Use the diamonds dataset to create a 2D plotly scatterplot (you can choose the variables). The plot should have a title and subtitle, axis labels, and hover information that is useful.

library(plotly)
## Loading required package: ggplot2
## 
## Attaching package: 'plotly'
## The following object is masked from 'package:ggplot2':
## 
##     last_plot
## The following object is masked from 'package:stats':
## 
##     filter
## The following object is masked from 'package:graphics':
## 
##     layout
plot1 <- plot_ly(data = diamonds, x = ~carat, y = ~price, color = ~color,
                type = 'scatter', mode = 'markers') %>%
        layout(title = "Diamonds Scatterplot <br><sup> Comparing Carats and Price </sup>",
               xaxis = list(title = "Carat"),
               yaxis = list(title = "Price"),
               hovermode = "closest",
               showlegend = TRUE,
               legend = list(title = "Color"))


plot1

Q2

Compare and contrast ggplot2 and plotly. What is an example of a time when you would definitely want to use each one over the other?

library(ggplot2)

plot2 <- ggplot(diamonds, aes(x = carat, y = price, color = color)) +
  geom_point() +
  labs(title = "Diamonds Scatterplot: Carat vs. Price",
       x = "Carat",
       y = "Price",
       color = "Color") +
  theme_minimal()

plot2

COMPARE: ggplot and plotly are similar in that they are popular tools to create a wide range of visualizations, like the scatter plots above. I like using both ggplot and plotly because I can customize each of my plots fairly easily.

CONTRAST: Despite their similarities, ggplot and plotly differ significantly in how one writes each’s respective code. I mostly would use ggplot for making pretty, static visualizations that are simple to understand and code. For me, the aesthetic aspect and “layering” ideology is very intuitive and I can create a graphic fairly quickly because of such. I would probably choose to use ggplot when needing to present data to a layman, or if I am on a time crunch, because of its aesthetics and ease of use.
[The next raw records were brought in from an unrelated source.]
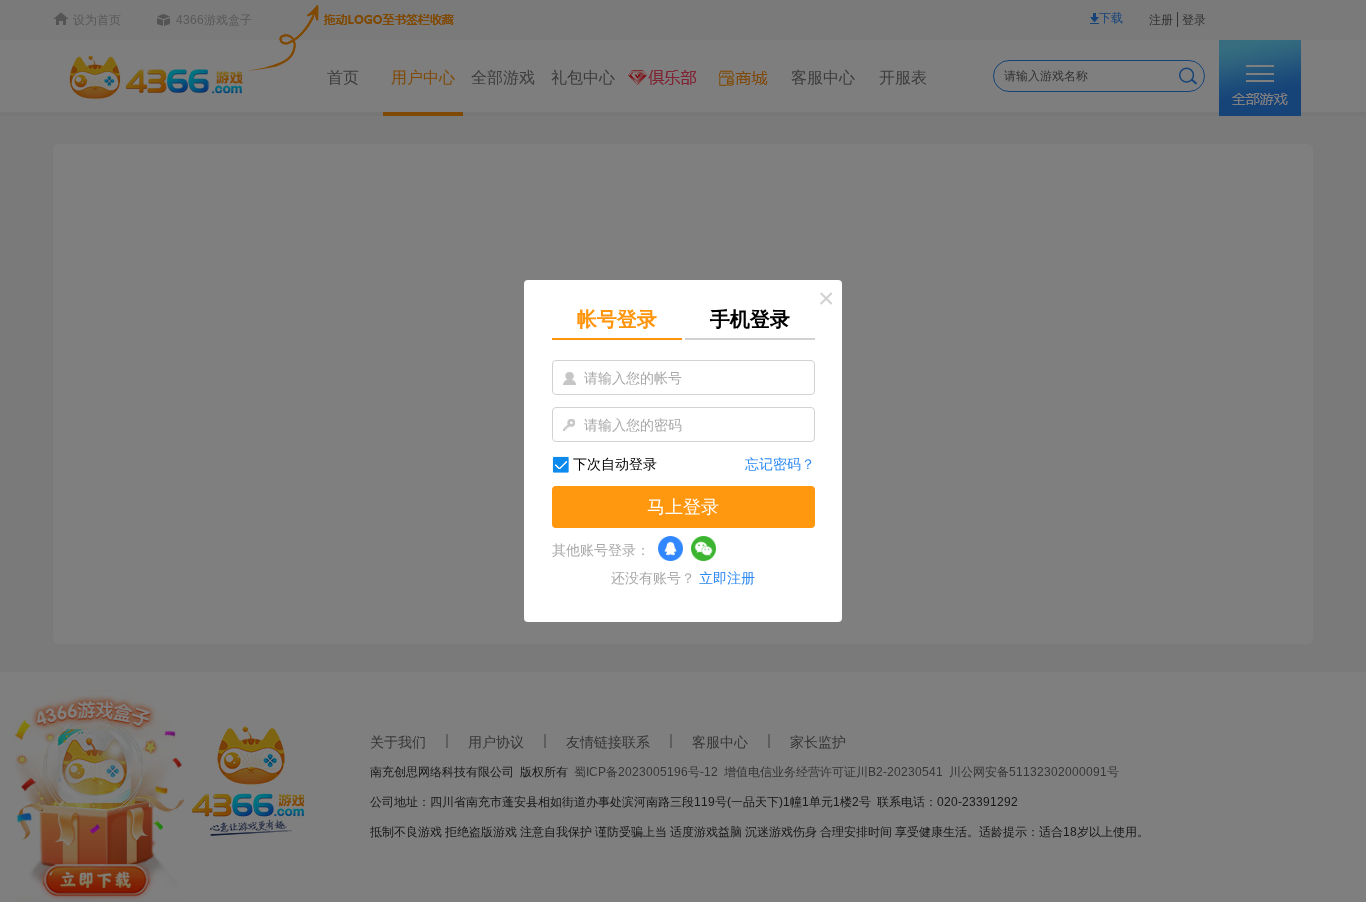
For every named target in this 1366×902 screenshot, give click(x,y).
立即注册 (727, 578)
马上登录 (683, 507)
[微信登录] (703, 548)
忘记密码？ (780, 464)
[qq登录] (670, 548)
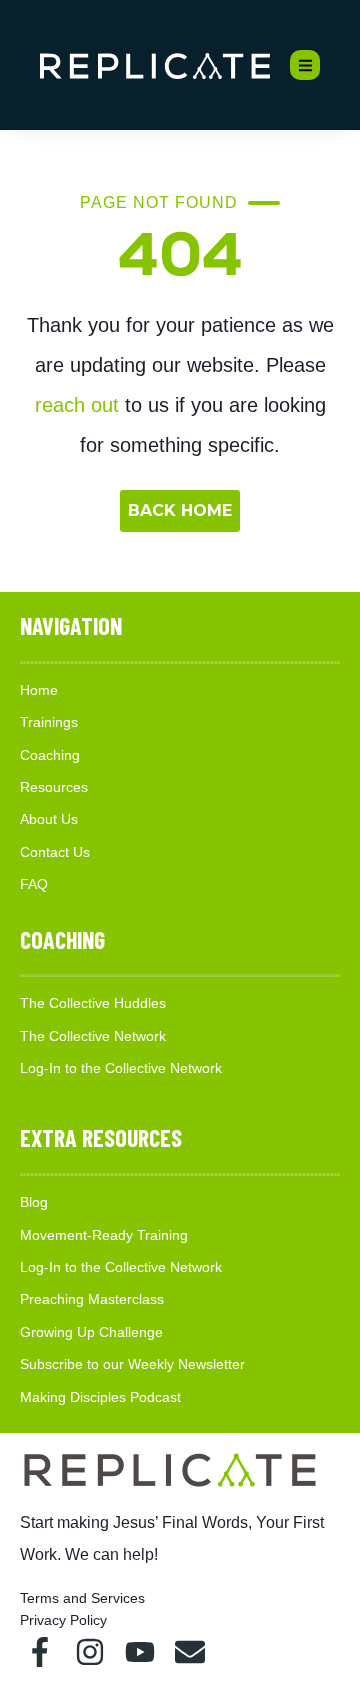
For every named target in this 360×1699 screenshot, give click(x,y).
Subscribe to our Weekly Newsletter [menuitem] (132, 1364)
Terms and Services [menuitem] (82, 1598)
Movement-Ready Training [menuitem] (104, 1235)
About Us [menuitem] (49, 819)
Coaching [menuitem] (50, 755)
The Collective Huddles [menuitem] (93, 1003)
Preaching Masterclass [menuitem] (92, 1299)
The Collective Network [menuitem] (93, 1036)
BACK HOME (180, 510)
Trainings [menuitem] (49, 722)
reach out (77, 405)
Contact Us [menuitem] (55, 852)
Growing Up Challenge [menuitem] (91, 1332)
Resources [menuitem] (54, 787)
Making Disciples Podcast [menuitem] (100, 1397)
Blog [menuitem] (34, 1202)
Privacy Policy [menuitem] (63, 1620)
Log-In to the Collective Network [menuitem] (121, 1068)
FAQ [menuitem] (34, 884)
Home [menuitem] (39, 690)
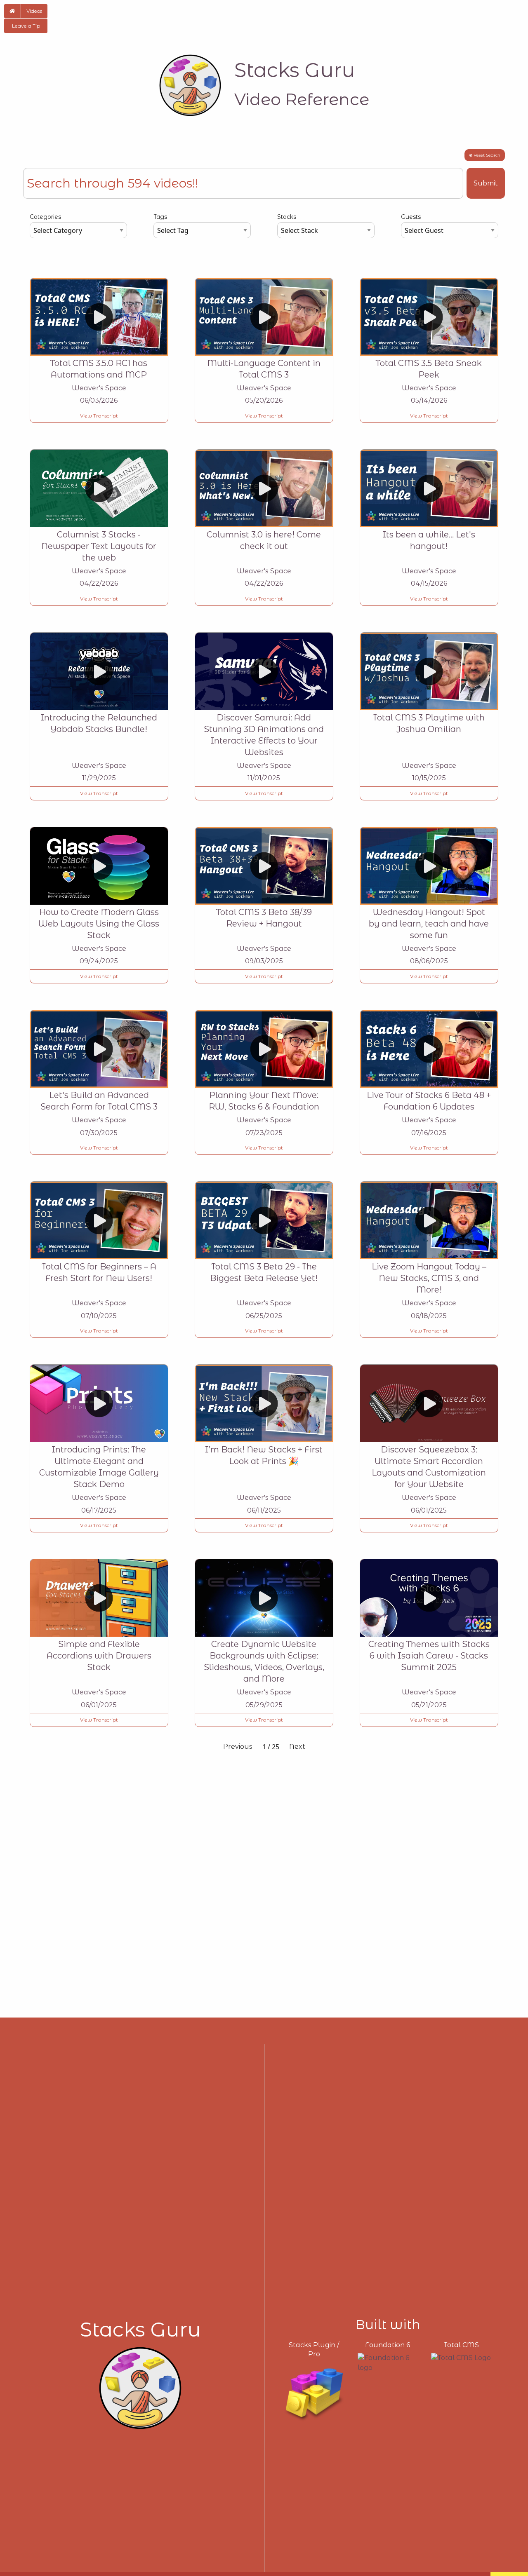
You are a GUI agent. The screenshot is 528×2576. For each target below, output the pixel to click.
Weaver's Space (99, 388)
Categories (45, 217)
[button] (12, 11)
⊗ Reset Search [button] (484, 155)
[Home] (190, 85)
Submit (486, 183)
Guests (411, 217)
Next (297, 1746)
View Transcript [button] (99, 416)
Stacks (286, 217)
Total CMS (461, 2345)
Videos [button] (34, 11)
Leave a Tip (26, 26)
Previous (237, 1746)
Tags (160, 217)
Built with (387, 2324)
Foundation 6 (387, 2345)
In contrast, plotly is better for creating interactive visualizations. I would use it if I wanted to have features in my graphic such as hovering, zooming, and filtering. Also, we used plotly when creating an animation; I don’t believe ggplot can do that. The dynamic properties of plotly make it ideal for showing change over time, so I would choose to use it over ggplot when making an interactive webapp for users to explore.

Q3

Using the gapminder dataset, make a Plotly plot which compares two variables over time. Explain the meaning of this comparison in context and describe what narrative is advanced by this comparison.

library(gapminder)

plot3 <- plot_ly(data = gapminder, x = ~gdpPercap, y = ~lifeExp, 
                text = ~country, frame = ~year, mode = 'markers') %>%
  
        layout(title = "Life Expectancy and GDP per Capita from 1952 to 2007",
               xaxis = list(title = "GDP per Capita"),
               yaxis = list(title = "Life Expectancy"),
               showlegend = FALSE) %>%
  
        animation_slider(currentvalue = list(prefix = "Year: "))
## No trace type specified:
##   Based on info supplied, a 'scatter' trace seems appropriate.
##   Read more about this trace type -> https://plotly.com/r/reference/#scatter
plot3

The context of this comparison is that GDP per capita and Life Expectancy are, in theory, highly correlated because higher income means one can afford more access to healthcare and other goods that improve their health and thus life expectancy. The narrative of the animation of that life expectancy and GDP per capita have both increased over time in tandem, and their logistic relationship becomes more pronounced towards the 2000’s; this means that there is some limit (as of now) to amount that higher income can improve a country’s life expectancy.